Your goal:
Copy out every line of the listing below that contains the word "Task".

Materials provided:
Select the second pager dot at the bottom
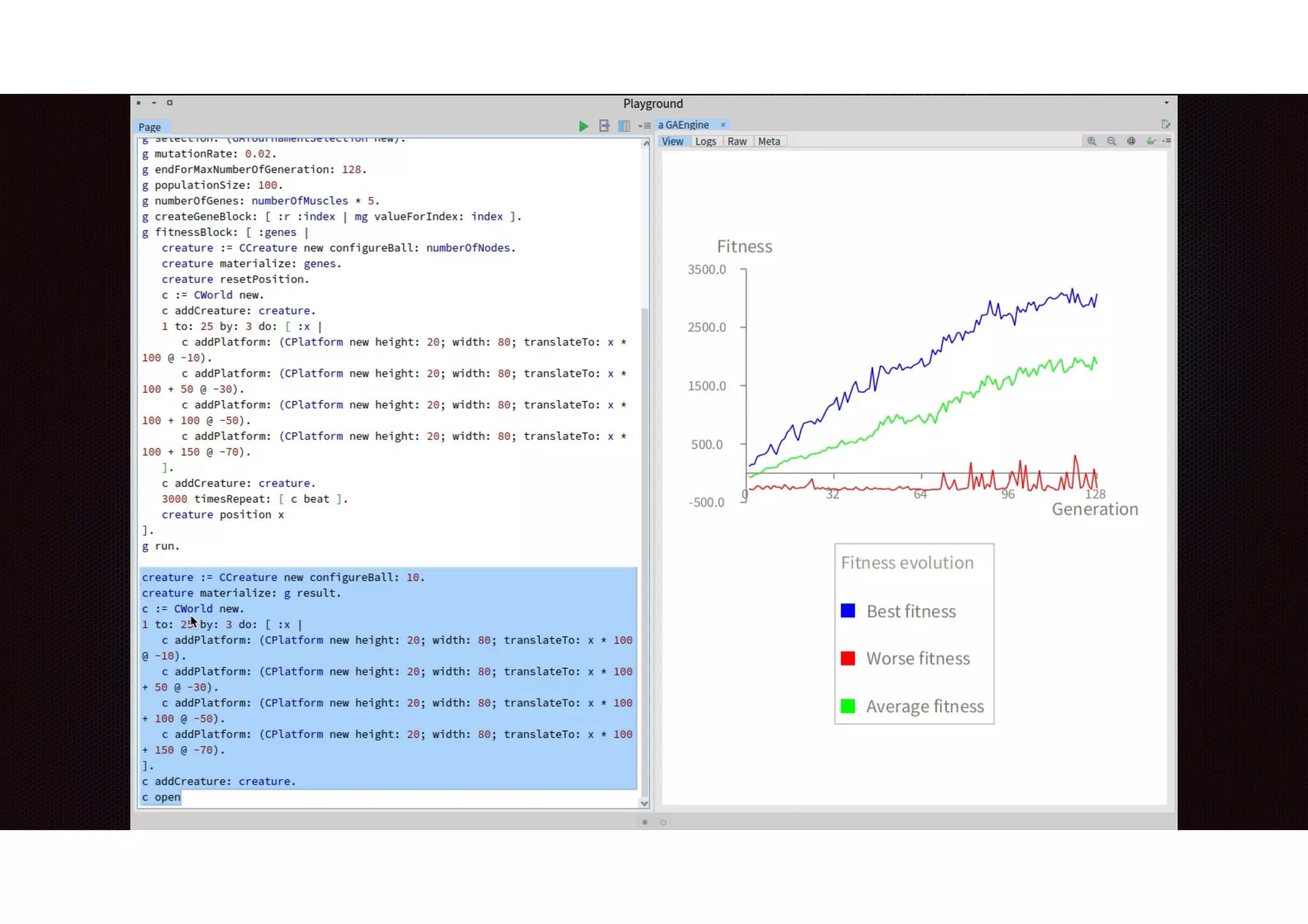The height and width of the screenshot is (924, 1308). click(x=663, y=822)
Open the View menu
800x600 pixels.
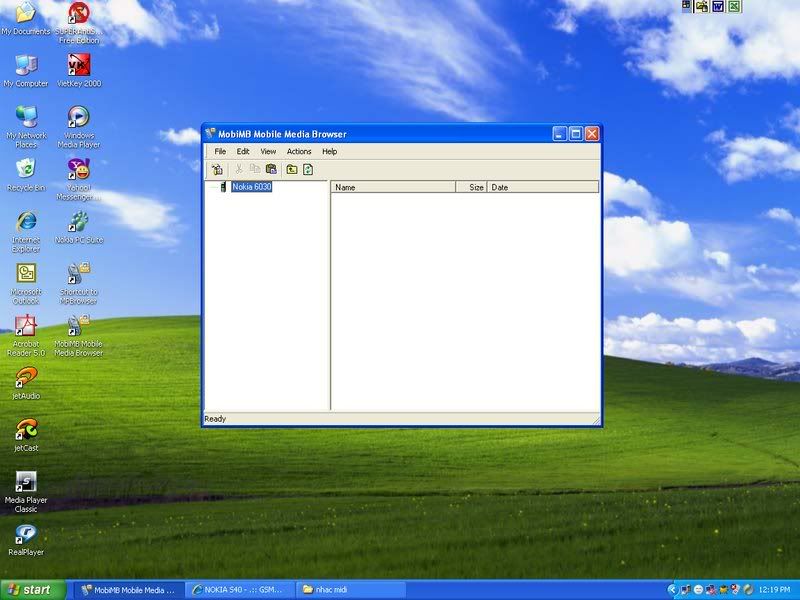pos(268,151)
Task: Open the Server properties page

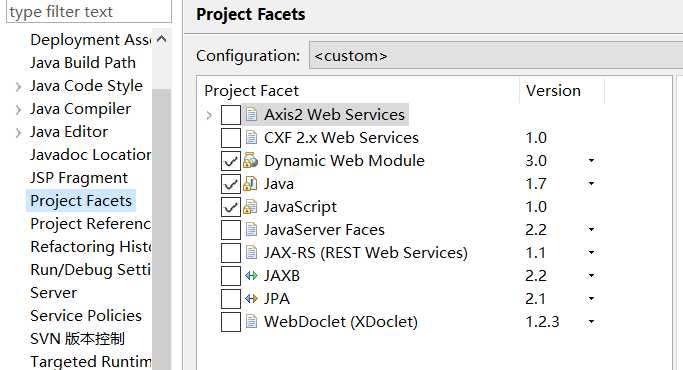Action: (x=54, y=293)
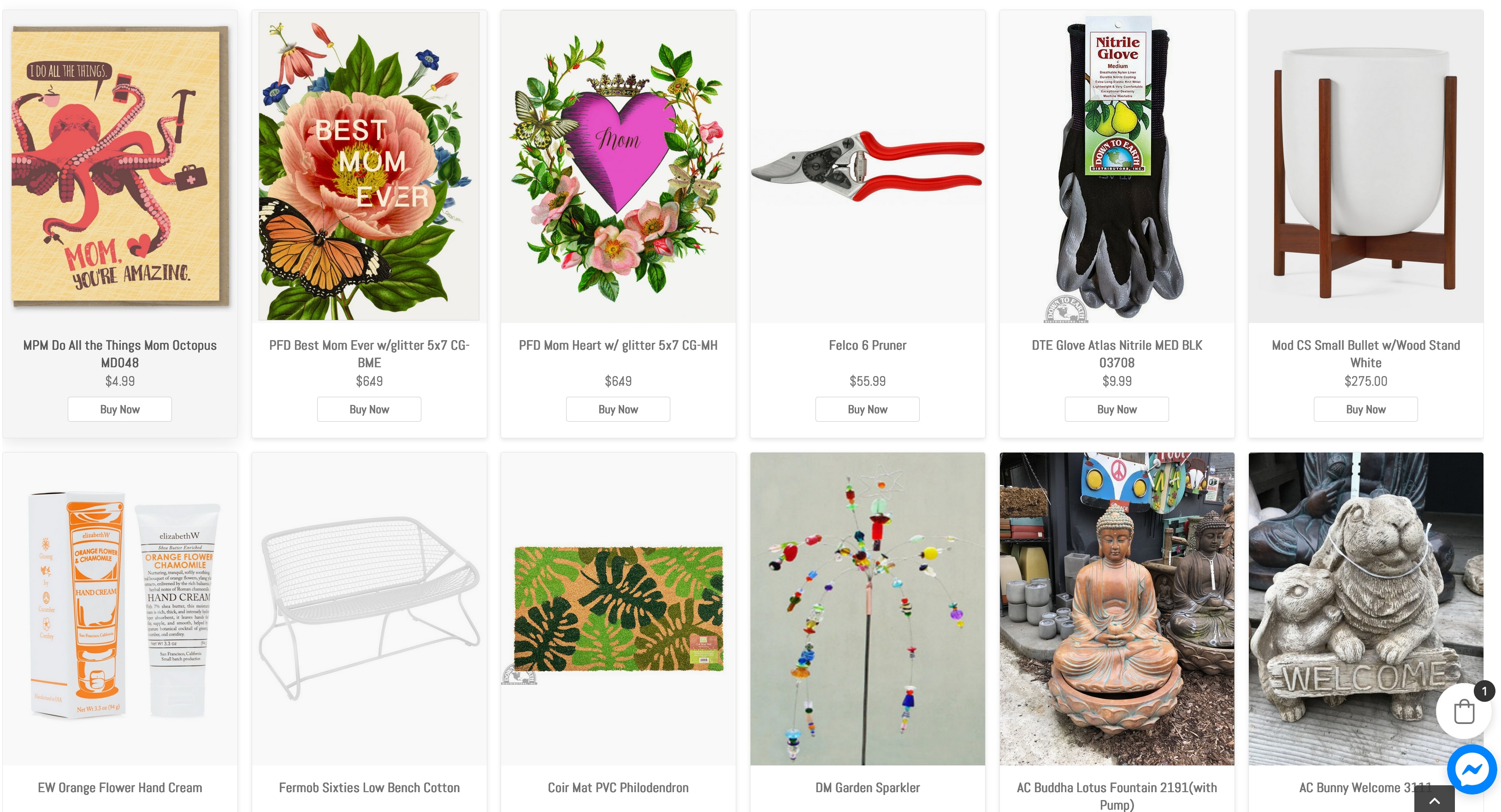Open the Buddha Lotus Fountain photo
The height and width of the screenshot is (812, 1501).
point(1117,609)
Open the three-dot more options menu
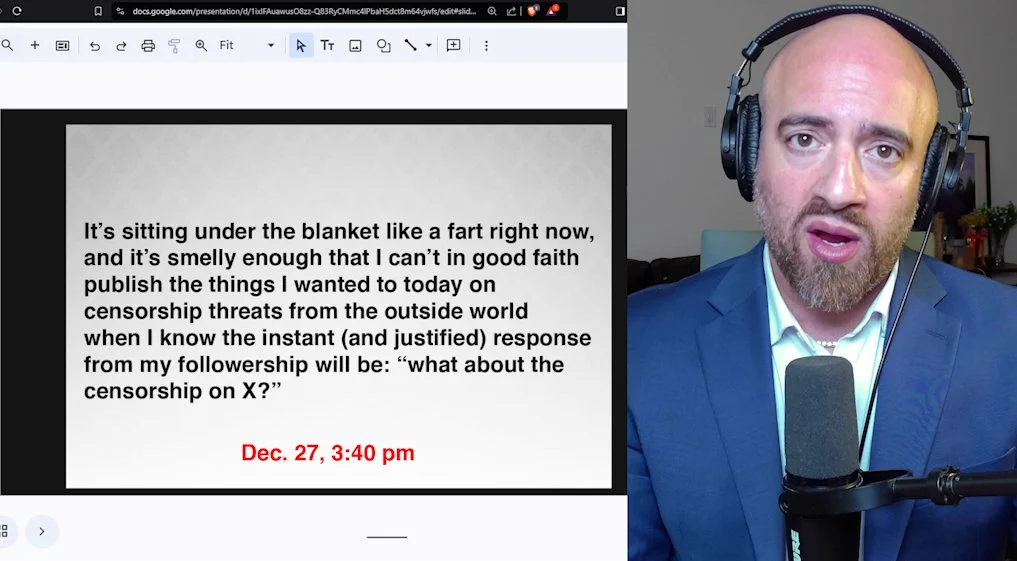Image resolution: width=1017 pixels, height=561 pixels. coord(486,46)
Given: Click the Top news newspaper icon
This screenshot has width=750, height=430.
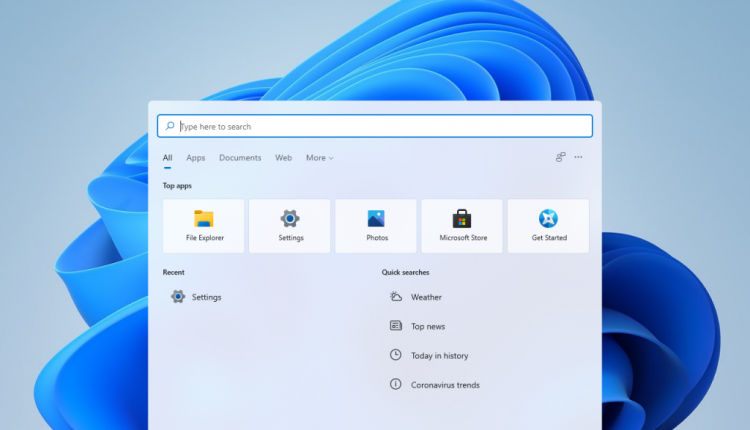Looking at the screenshot, I should tap(396, 326).
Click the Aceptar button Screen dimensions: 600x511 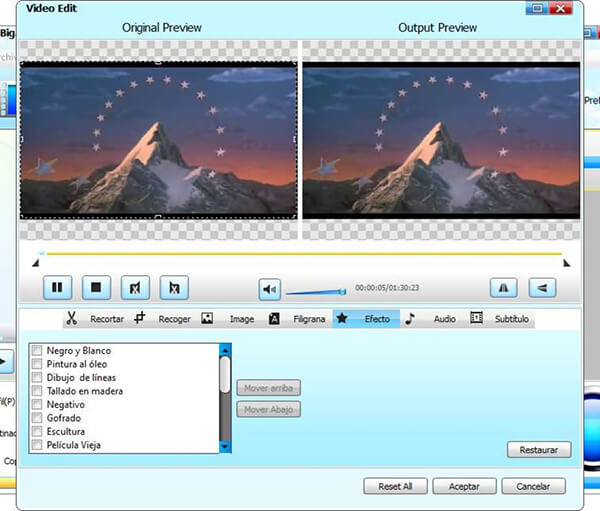[463, 486]
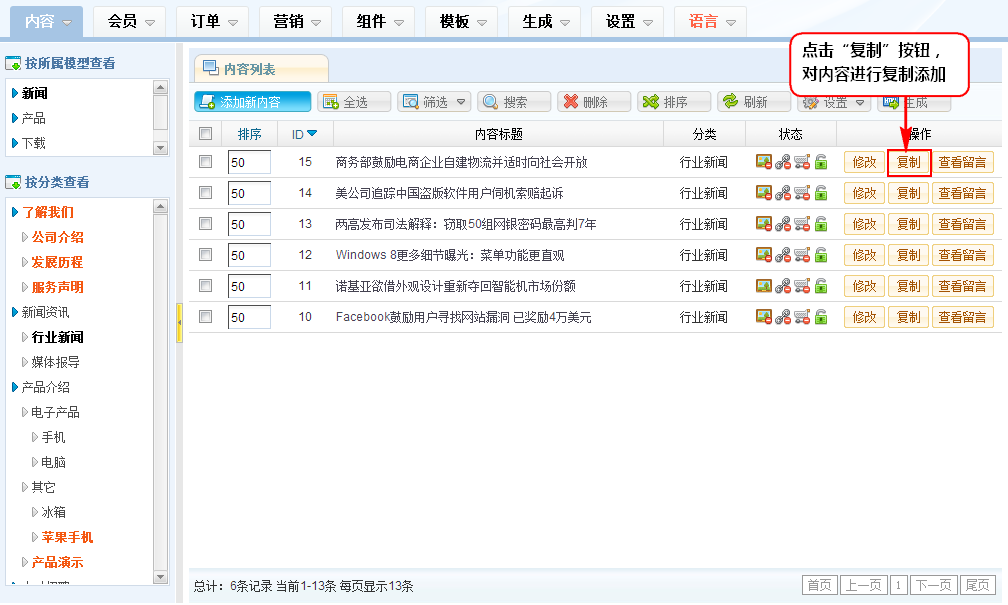Click 复制 to copy article 15
This screenshot has height=605, width=1008.
(908, 163)
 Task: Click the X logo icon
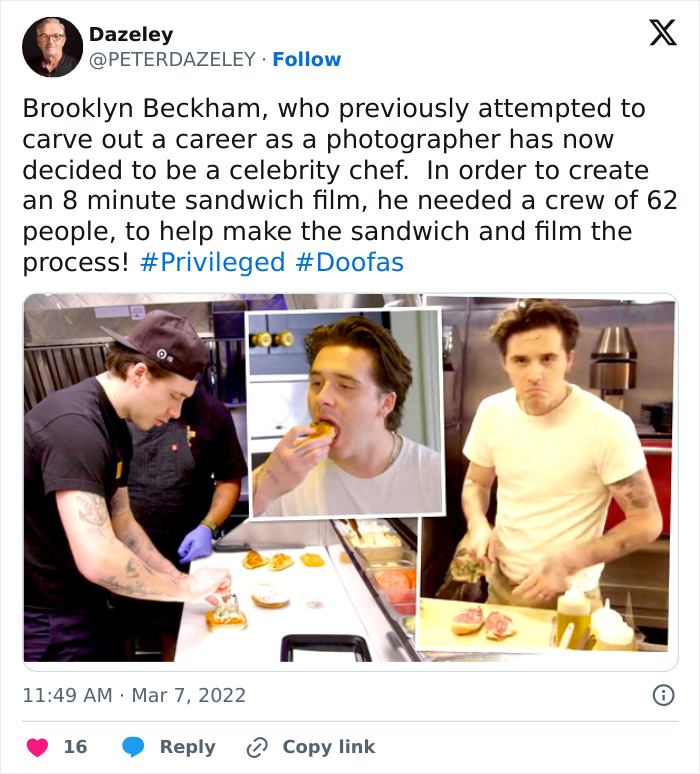coord(662,33)
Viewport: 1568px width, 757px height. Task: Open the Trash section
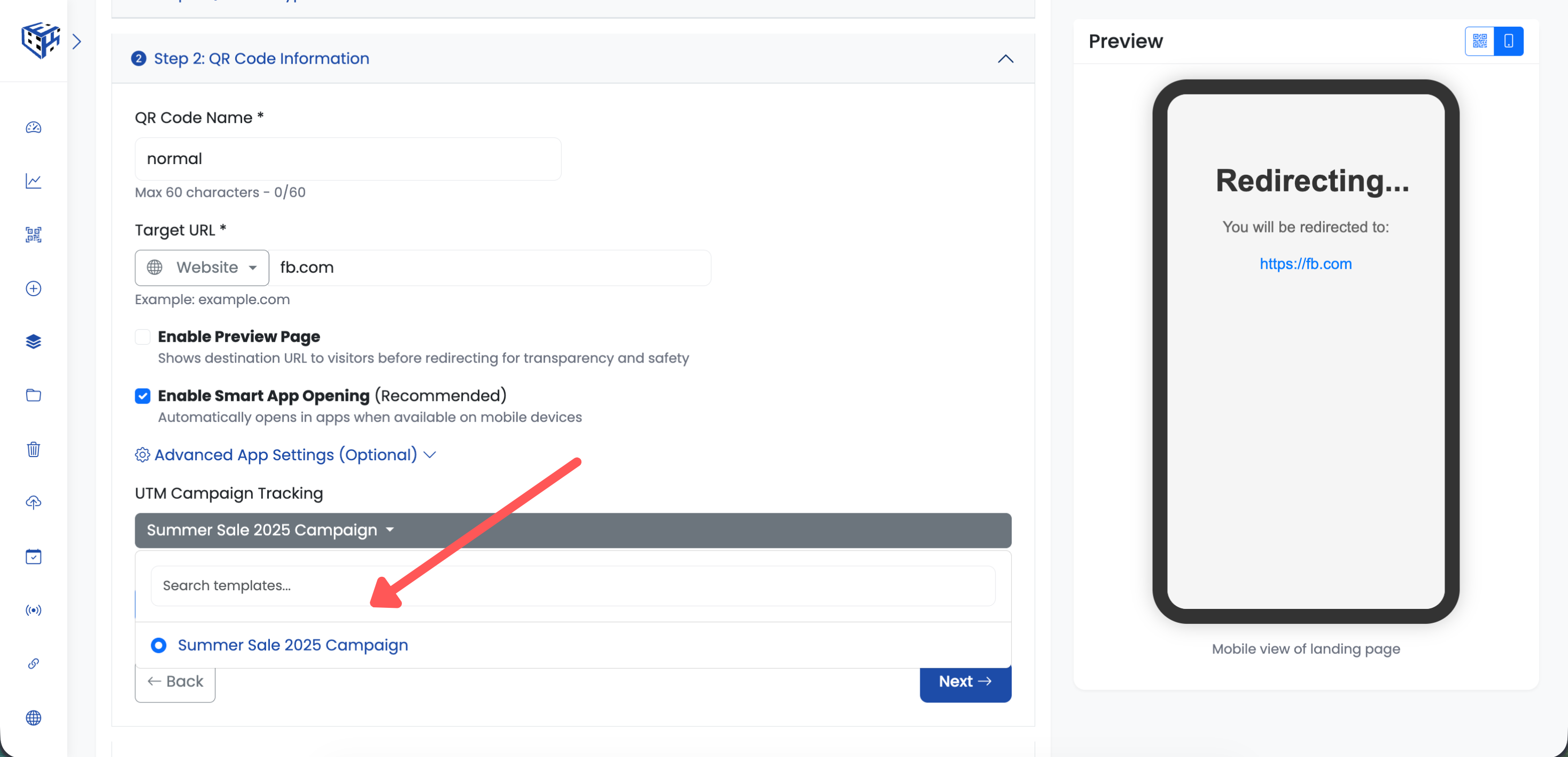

Result for this exercise:
Task: Open the Server properties page
 Task: Click the X logo icon
Viewport: 1568px width, 757px height. Task: Open the Trash section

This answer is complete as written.